___ Te lezen tekst

Het kabinet is in de periode na de vierde rapportage blijven inzetten op kritische gesprekken met de onderneming met als doel KLM te bewegen tot naleving van de steunvoorwaarden. Dit was in die periode volgens het kabinet het meest geschikte middel om KLM te bewegen tot meer naleving. Het afdwingen van naleving via de rechter brengt per definitie het risico van een langlopend proces met een onzekere uitkomst met zich mee. Daarnaast geldt ook dat KLM eigenstandig het belang zou moeten zien van het boeken van resultaat op het belangrijkste langetermijndoel van de steunvoorwaarden, namelijk de versterking van de concurrentiepositie door middel van de structurele kostenbesparingen.
Het bovenstaande laat onverlet dat nu de contractuele voorwaarden bij het steunpakket en de figuur van de staatsagent wegvallen, het kabinet zich een oordeel zal vormen over de mate van naleving door KLM over de gehele looptijd van het steunpakket en op basis van die beoordeling zal bezien of eventuele vervolgstappen wenselijk en (juridisch) haalbaar zijn.
Zoals eerder aangekondigd zal het steunpakket ook geëvalueerd worden, waarbij er ook aandacht zal zijn voor de wijze waarop naleving van dit soort steunvoorwaarden bij eventuele toekomstige steuntrajecten van ondernemingen beter geborgd kan worden.

______
___ Gegeven informatie

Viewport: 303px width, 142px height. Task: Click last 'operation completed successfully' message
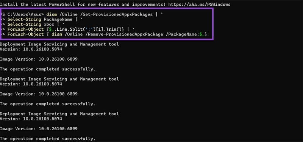tap(48, 139)
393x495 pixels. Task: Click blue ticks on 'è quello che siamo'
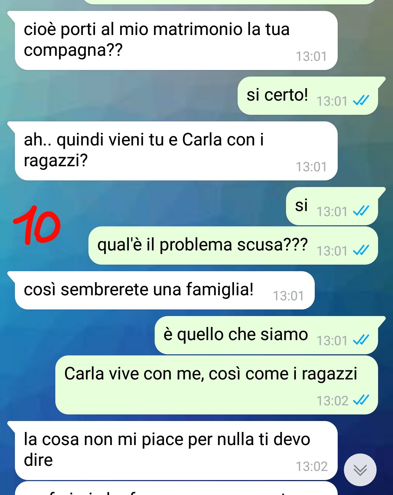click(x=361, y=340)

______

Welk middel vond het kabinet volgens de tekst over de steunvoorwaarden voor KLM in de periode na de vierde rapportage het meest geschikt om KLM tot naleving te bewegen?

Kritische gesprekken met de onderneming.